Dataset records
________________________
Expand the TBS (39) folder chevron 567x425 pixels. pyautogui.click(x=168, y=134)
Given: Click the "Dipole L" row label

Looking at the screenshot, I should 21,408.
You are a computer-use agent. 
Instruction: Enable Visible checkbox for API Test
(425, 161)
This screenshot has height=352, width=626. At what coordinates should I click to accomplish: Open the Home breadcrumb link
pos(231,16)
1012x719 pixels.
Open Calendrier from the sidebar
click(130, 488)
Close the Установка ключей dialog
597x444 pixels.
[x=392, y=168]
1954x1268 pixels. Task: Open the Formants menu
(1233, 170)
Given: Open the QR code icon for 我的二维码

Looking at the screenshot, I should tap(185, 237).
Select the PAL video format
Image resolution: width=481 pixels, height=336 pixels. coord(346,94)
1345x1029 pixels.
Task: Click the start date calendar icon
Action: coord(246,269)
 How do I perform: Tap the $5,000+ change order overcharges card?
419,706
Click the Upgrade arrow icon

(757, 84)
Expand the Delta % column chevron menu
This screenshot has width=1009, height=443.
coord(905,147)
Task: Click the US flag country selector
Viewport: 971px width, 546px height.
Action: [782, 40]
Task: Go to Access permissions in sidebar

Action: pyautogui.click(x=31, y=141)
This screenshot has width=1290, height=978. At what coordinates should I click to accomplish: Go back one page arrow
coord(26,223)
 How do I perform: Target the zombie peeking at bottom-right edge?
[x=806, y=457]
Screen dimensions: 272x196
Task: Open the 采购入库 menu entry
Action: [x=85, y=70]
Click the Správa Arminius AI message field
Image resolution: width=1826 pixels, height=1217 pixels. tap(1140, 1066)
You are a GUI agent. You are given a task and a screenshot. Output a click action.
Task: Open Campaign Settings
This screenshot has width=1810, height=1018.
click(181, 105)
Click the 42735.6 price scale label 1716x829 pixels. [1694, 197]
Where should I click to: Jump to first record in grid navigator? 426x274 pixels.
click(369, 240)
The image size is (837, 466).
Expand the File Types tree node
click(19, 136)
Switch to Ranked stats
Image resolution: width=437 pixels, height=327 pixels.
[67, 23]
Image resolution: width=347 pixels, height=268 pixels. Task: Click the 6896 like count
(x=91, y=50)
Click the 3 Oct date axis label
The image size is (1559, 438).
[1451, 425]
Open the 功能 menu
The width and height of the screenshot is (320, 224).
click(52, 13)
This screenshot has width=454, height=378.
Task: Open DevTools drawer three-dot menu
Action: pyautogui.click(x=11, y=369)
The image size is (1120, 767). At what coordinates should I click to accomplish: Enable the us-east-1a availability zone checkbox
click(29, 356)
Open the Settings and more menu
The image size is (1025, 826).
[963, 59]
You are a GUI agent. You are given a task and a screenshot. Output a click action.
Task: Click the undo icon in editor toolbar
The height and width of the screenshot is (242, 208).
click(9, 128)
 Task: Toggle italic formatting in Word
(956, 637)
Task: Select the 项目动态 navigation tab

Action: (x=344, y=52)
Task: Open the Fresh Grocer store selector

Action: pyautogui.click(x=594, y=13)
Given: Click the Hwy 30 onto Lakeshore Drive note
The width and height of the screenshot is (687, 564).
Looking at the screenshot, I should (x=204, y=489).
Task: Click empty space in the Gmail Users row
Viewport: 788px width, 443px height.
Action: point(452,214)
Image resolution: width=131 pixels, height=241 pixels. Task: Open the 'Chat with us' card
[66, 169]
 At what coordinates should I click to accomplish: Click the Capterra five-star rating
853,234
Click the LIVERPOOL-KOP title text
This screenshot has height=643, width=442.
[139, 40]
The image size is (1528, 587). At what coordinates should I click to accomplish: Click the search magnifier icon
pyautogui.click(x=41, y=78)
________________________
#### [What is required]
State how many lines of the items above contain the word "Expand". Give only the number.

#### [Full answer]
3